_WORK TO BE COMPLETED_
Every entry below must be retyped exactly, and the pictures must be left out.

:: PROVIDED ENTRIES ::

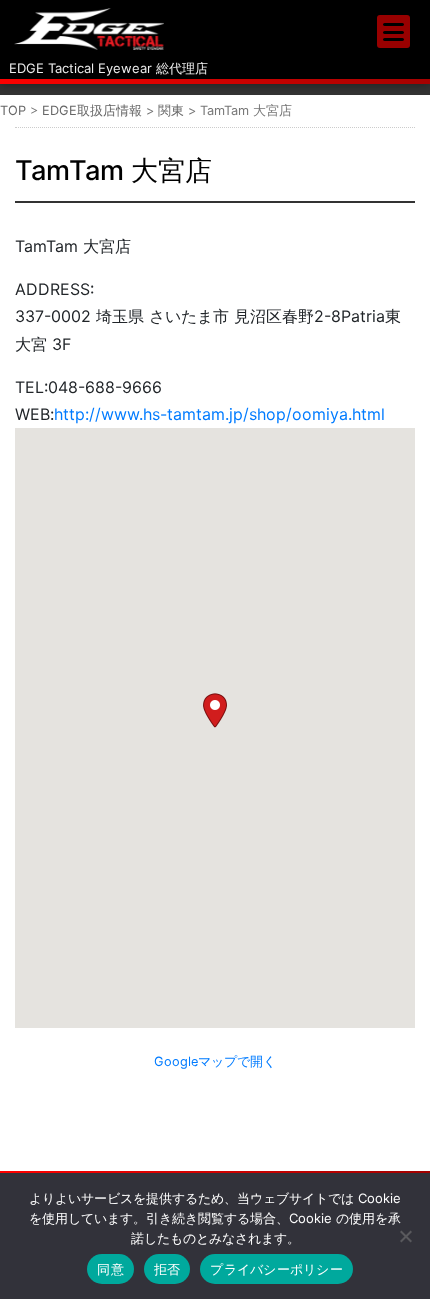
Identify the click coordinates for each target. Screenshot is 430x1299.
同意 (110, 1269)
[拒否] (405, 1236)
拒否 (167, 1269)
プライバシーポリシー (276, 1269)
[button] (215, 710)
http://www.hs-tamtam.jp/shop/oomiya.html (219, 414)
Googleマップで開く (215, 1061)
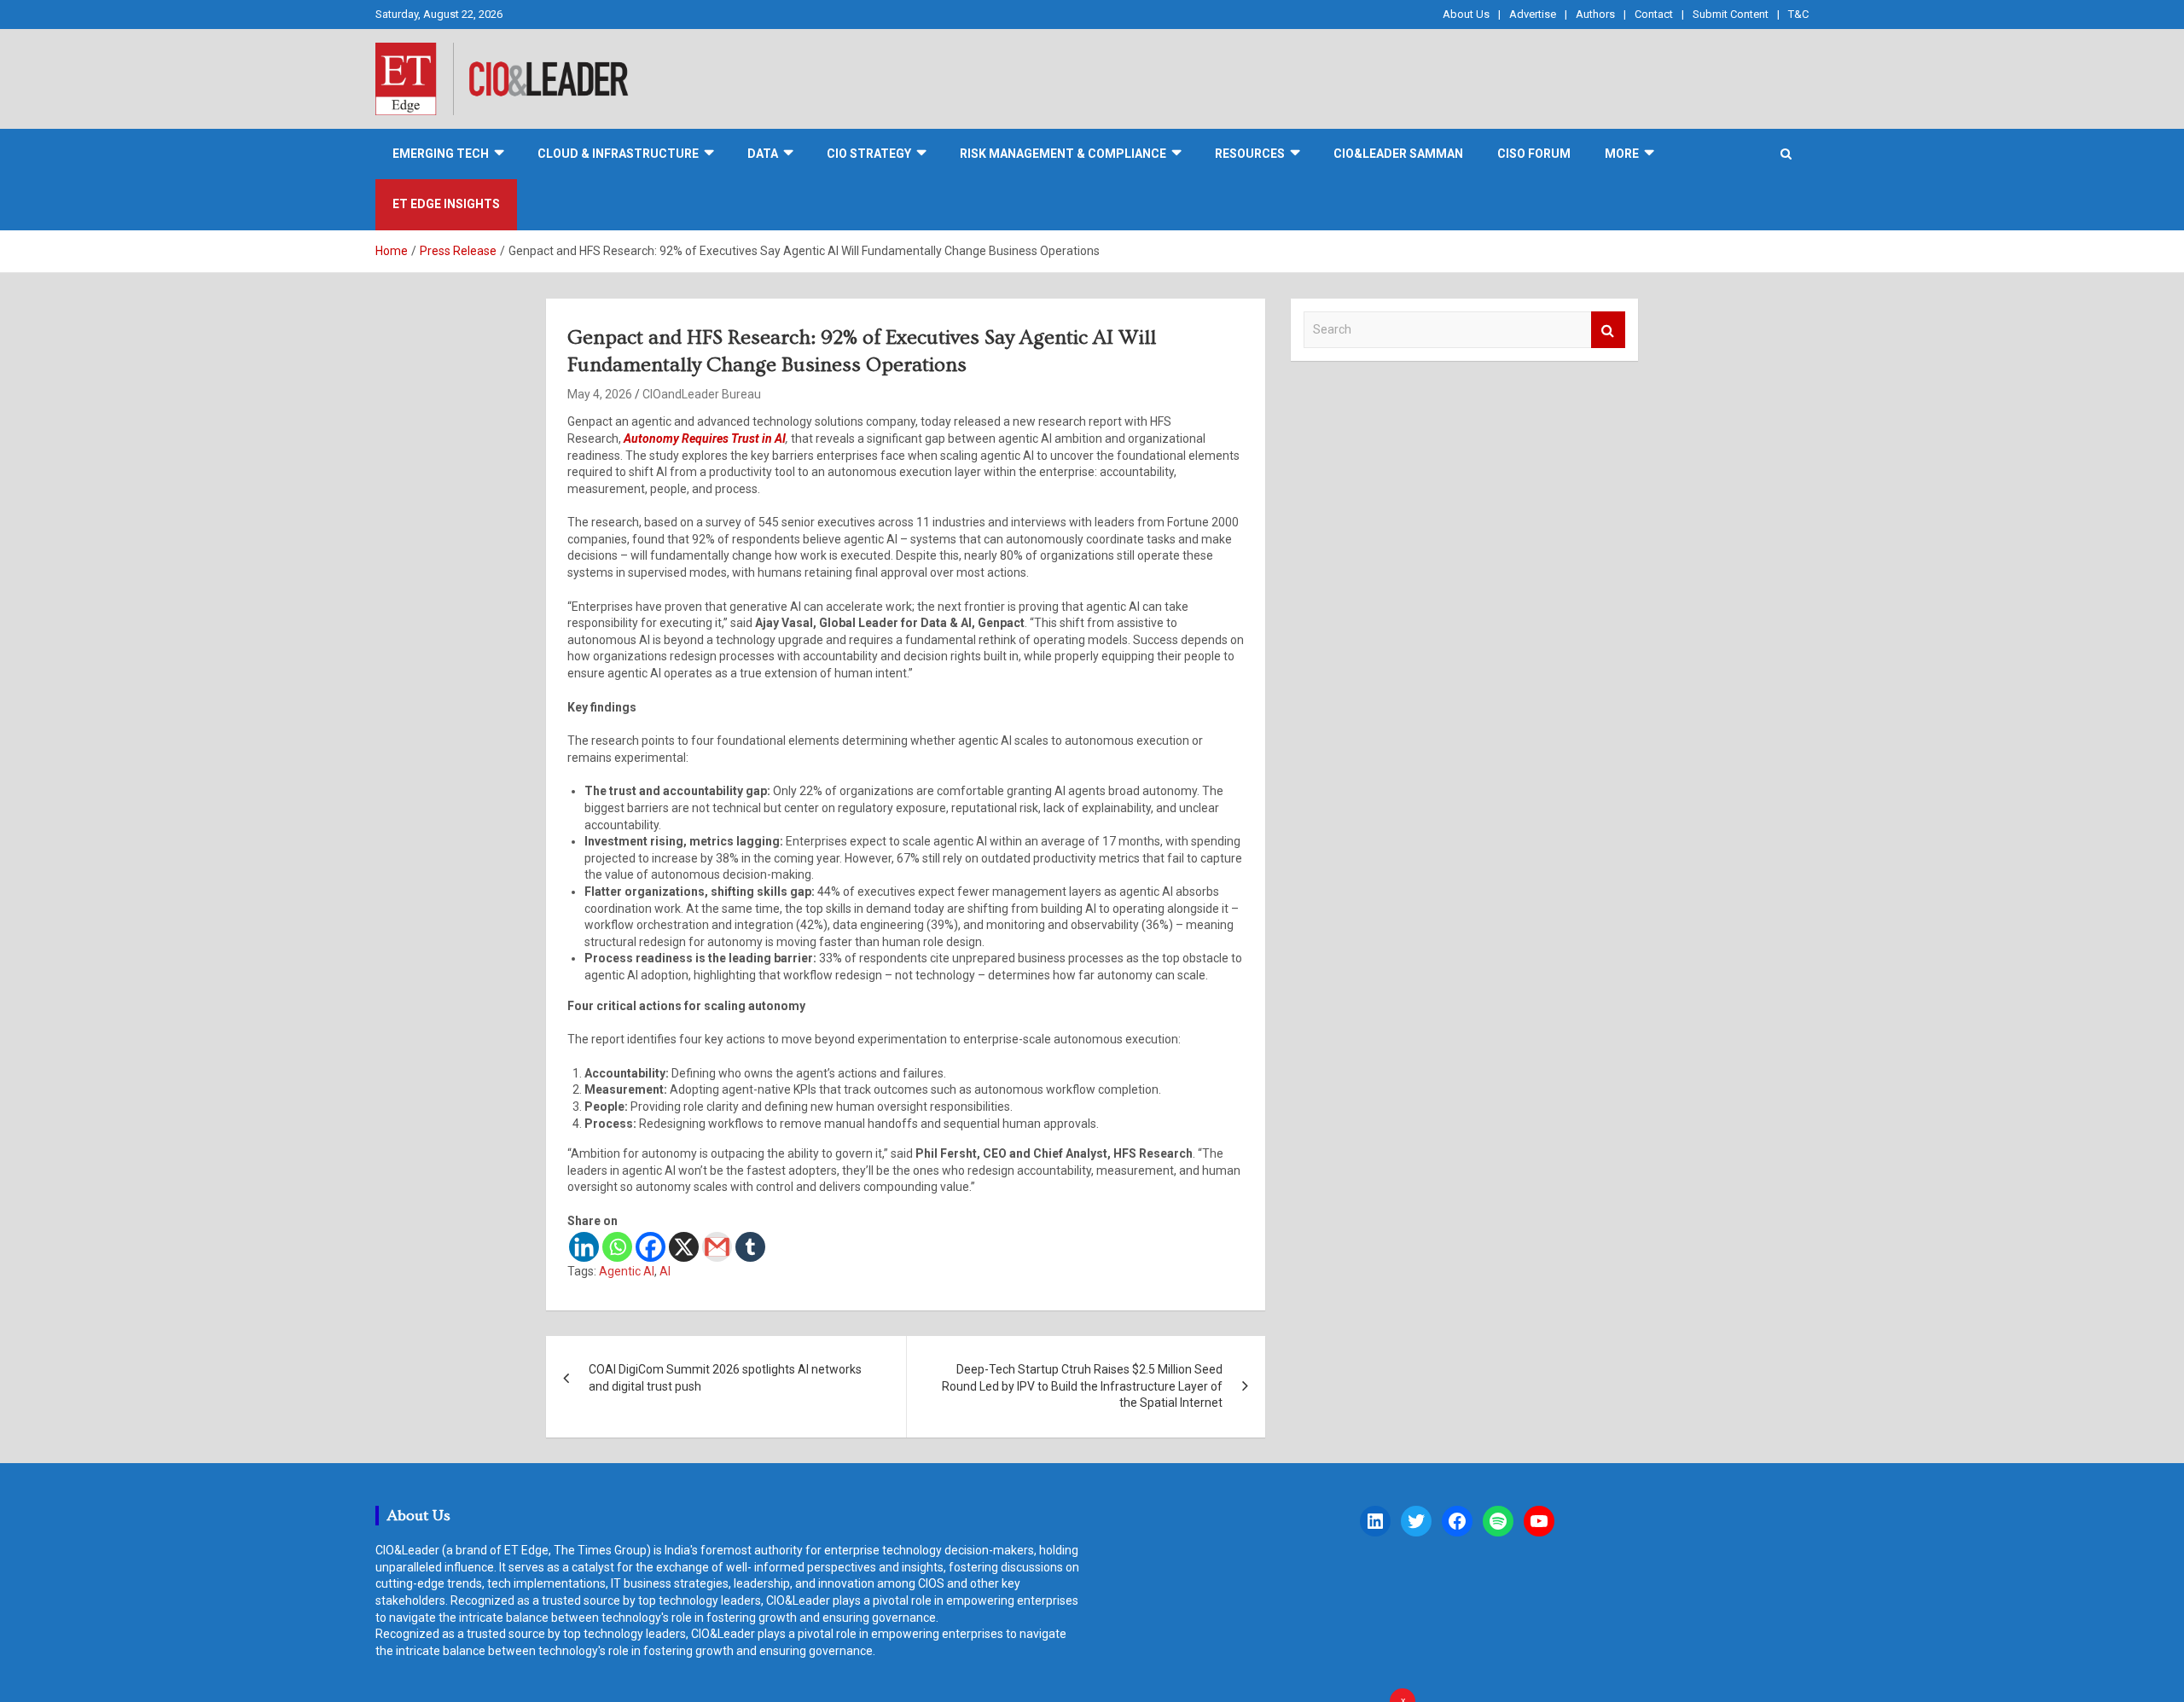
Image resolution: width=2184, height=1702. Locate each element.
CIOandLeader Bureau (701, 394)
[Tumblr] (750, 1247)
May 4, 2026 (599, 394)
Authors (1595, 14)
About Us (1466, 14)
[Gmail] (717, 1247)
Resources (1250, 153)
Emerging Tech (440, 153)
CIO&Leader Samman (1398, 153)
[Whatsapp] (617, 1247)
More (1622, 153)
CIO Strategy (869, 153)
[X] (684, 1247)
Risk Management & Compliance (1063, 153)
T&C (1798, 14)
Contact (1654, 14)
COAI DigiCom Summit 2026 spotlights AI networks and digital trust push (725, 1377)
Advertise (1532, 14)
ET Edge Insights (446, 204)
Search (1608, 329)
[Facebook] (650, 1247)
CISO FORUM (1534, 153)
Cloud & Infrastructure (618, 153)
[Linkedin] (584, 1247)
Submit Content (1731, 14)
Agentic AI (626, 1271)
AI (665, 1271)
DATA (762, 153)
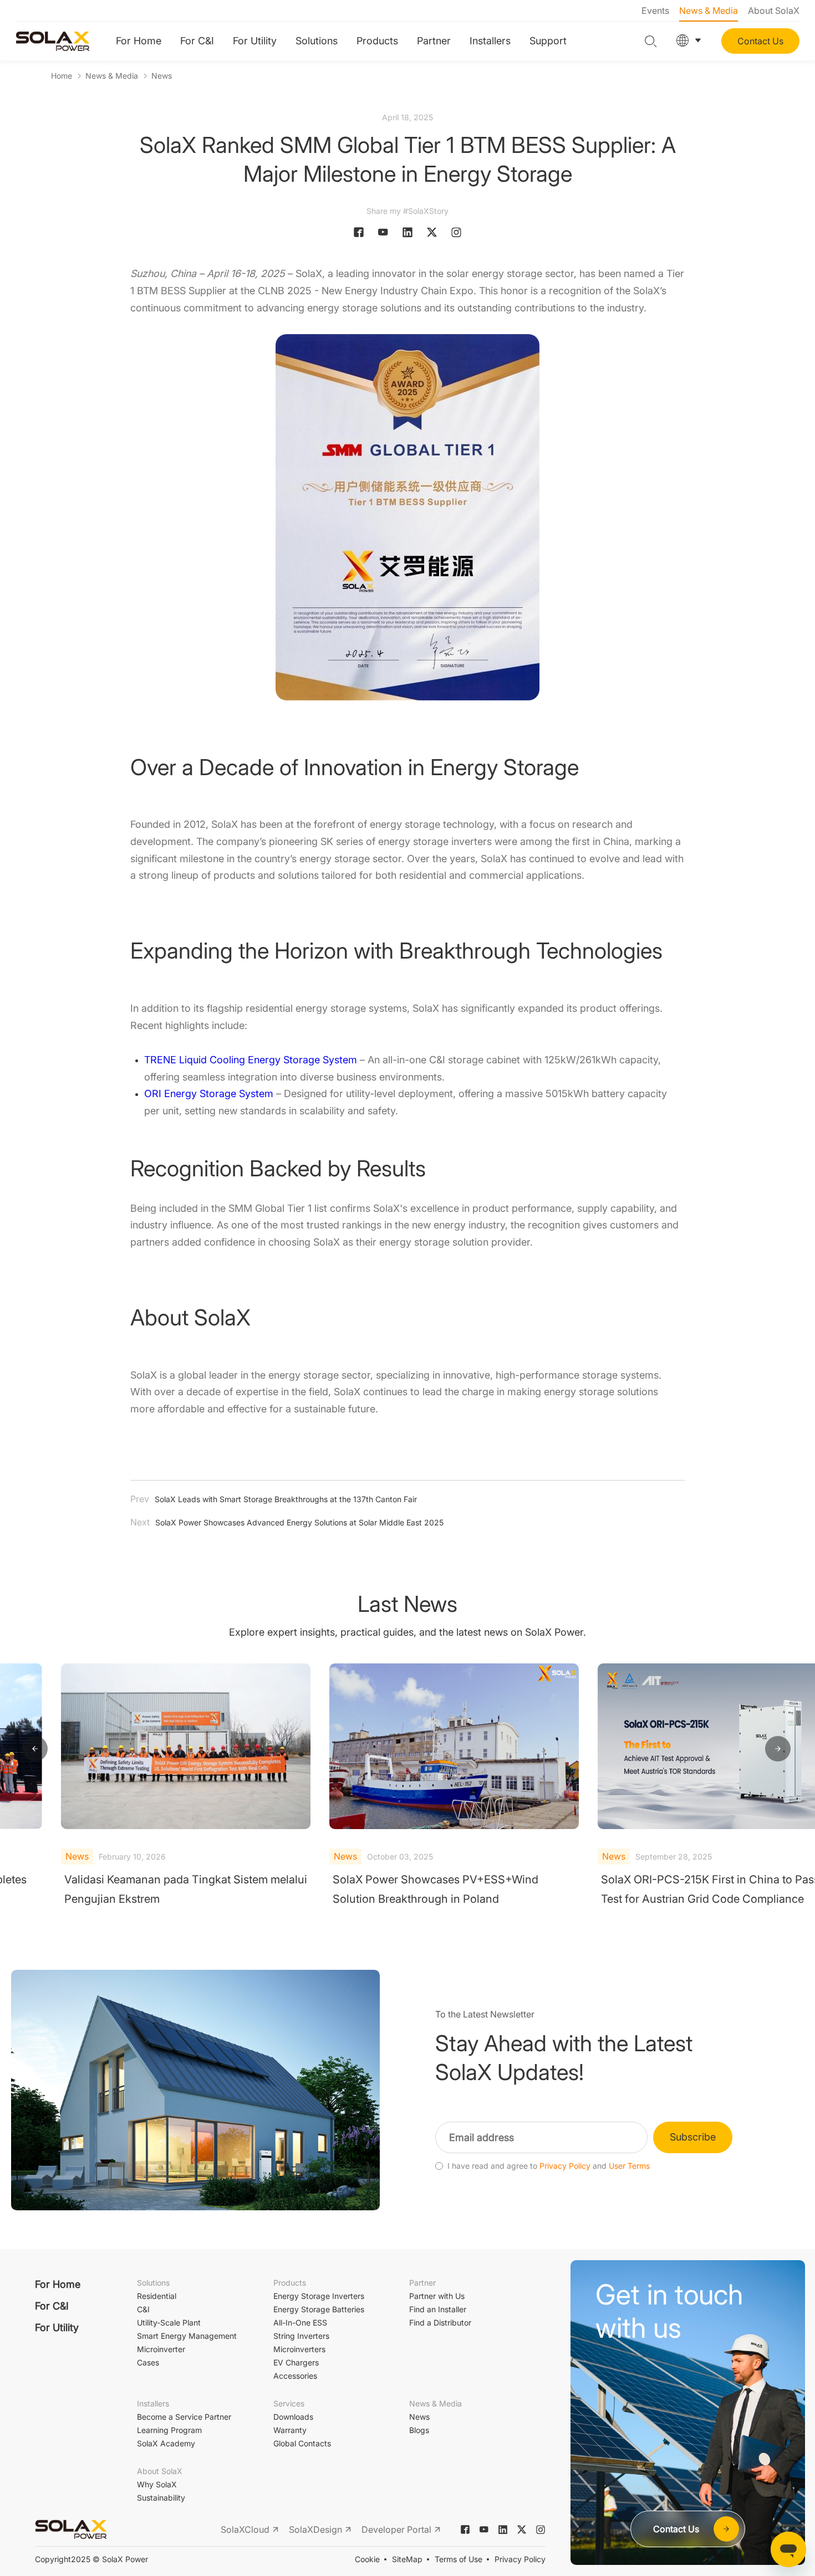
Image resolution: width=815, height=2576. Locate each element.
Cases (148, 2362)
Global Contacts (302, 2443)
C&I (143, 2309)
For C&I (197, 41)
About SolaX (773, 10)
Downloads (293, 2416)
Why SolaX (157, 2484)
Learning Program (169, 2430)
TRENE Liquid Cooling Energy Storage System (250, 1060)
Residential (156, 2296)
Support (548, 41)
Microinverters (299, 2349)
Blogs (419, 2430)
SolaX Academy (166, 2443)
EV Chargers (296, 2362)
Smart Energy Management (187, 2336)
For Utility (255, 41)
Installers (490, 41)
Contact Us (760, 41)
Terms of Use (458, 2559)
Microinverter (161, 2349)
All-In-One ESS (300, 2322)
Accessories (295, 2375)
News (161, 75)
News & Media (708, 10)
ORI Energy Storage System (208, 1094)
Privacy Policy (564, 2166)
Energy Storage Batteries (318, 2309)
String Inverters (301, 2336)
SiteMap (407, 2559)
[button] (35, 1749)
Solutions (317, 41)
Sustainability (161, 2497)
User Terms (629, 2166)
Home (61, 75)
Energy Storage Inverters (318, 2296)
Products (377, 41)
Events (655, 10)
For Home (138, 41)
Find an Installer (437, 2309)
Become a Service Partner (184, 2416)
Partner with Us (437, 2296)
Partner (434, 41)
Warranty (290, 2430)
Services (288, 2403)
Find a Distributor (440, 2322)
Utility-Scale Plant (169, 2322)
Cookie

:::

_EXPECTED ANSWER_
Identify the click coordinates for each target. Screenshot is 430x1299.
同意 (110, 1269)
[拒否] (405, 1236)
拒否 (167, 1269)
プライバシーポリシー (276, 1269)
[button] (215, 710)
http://www.hs-tamtam.jp/shop/oomiya.html (219, 414)
Googleマップで開く (215, 1061)
Image resolution: width=2184, height=1702. Locate each element.
CIOandLeader Bureau (701, 394)
[Tumblr] (750, 1247)
May 4, 2026 (599, 394)
Authors (1595, 14)
About Us (1466, 14)
[Gmail] (717, 1247)
Resources (1250, 153)
Emerging Tech (440, 153)
CIO&Leader Samman (1398, 153)
[Whatsapp] (617, 1247)
More (1622, 153)
CIO Strategy (869, 153)
[X] (684, 1247)
Risk Management & Compliance (1063, 153)
T&C (1798, 14)
Contact (1654, 14)
COAI DigiCom Summit 2026 spotlights AI networks and digital trust push (725, 1377)
Advertise (1532, 14)
ET Edge Insights (446, 204)
Search (1608, 329)
[Facebook] (650, 1247)
CISO FORUM (1534, 153)
Cloud & Infrastructure (618, 153)
[Linkedin] (584, 1247)
Submit Content (1731, 14)
Agentic AI (626, 1271)
AI (665, 1271)
DATA (762, 153)
Image resolution: width=815, height=2576. Locate each element.
Cases (148, 2362)
Global Contacts (302, 2443)
C&I (143, 2309)
For C&I (197, 41)
About SolaX (773, 10)
Downloads (293, 2416)
Why SolaX (157, 2484)
Learning Program (169, 2430)
TRENE Liquid Cooling Energy Storage System (250, 1060)
Residential (156, 2296)
Support (548, 41)
Microinverters (299, 2349)
Blogs (419, 2430)
SolaX Academy (166, 2443)
EV Chargers (296, 2362)
Smart Energy Management (187, 2336)
For Utility (255, 41)
Installers (490, 41)
Contact Us (760, 41)
Terms of Use (458, 2559)
Microinverter (161, 2349)
All-In-One ESS (300, 2322)
Accessories (295, 2375)
News (161, 75)
News & Media (708, 10)
ORI Energy Storage System (208, 1094)
Privacy Policy (564, 2166)
Energy Storage Batteries (318, 2309)
String Inverters (301, 2336)
SiteMap (407, 2559)
[button] (35, 1749)
Solutions (317, 41)
Sustainability (161, 2497)
User Terms (629, 2166)
Home (61, 75)
Energy Storage Inverters (318, 2296)
Products (377, 41)
Events (655, 10)
For Home (138, 41)
Find an Installer (437, 2309)
Become a Service Partner (184, 2416)
Partner with Us (437, 2296)
Partner (434, 41)
Warranty (290, 2430)
Services (288, 2403)
Find a Distributor (440, 2322)
Utility-Scale Plant (169, 2322)
Cookie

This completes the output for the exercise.